On a different note, I am working on my own multiprecision class specifically for running Lucas-Lehmer test. I've implemented baseline, Comba-style, Karatsuba, and Toom-Cook 3-way squaring so far. Unfortunately, much of the papers regarding FFT multiplication are indecipherable to me (I have no knowledge of ring theory and number theory). If anyone has some sites or tutorials regarding FFT multiplication, I would be very grateful. I still do not even know the distinction between the Schonhage-Strassen algorithm and other FFTs. I realize that if I am to have any hope of testing the multi-million exponents, I will need to implement an FFT squaring routine. Perhaps I will try implementing additional Toom-Cook splits, but as I understand it (and correct me if I am wrong), Schonhage-Strassen's O(n log n loglog n) is still asymptotically superior to any number of splittings by Toom-Cook.
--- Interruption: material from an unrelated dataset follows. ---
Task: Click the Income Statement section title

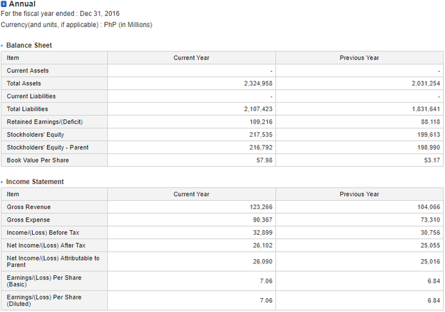Action: coord(35,181)
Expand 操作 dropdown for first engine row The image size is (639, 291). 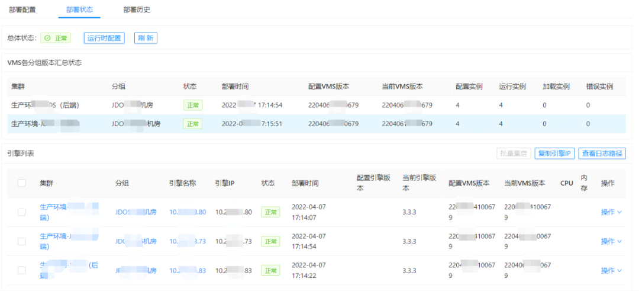coord(611,212)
I use arrays of 32-bit integers (I actually only use 28 bits to store the value, additional bits are for carries in addition/subtraction, as well as allowing the Comba routine to work with larger operands), and try to minimize my memory allocs/deallocs since I already know the largest size my Lucas-Lehmer sequence number can ever be during a test (twice the length of the Mersenne number being tested).

That's just incase anyone's interested or has suggestions for me, wants suggestions, whatever.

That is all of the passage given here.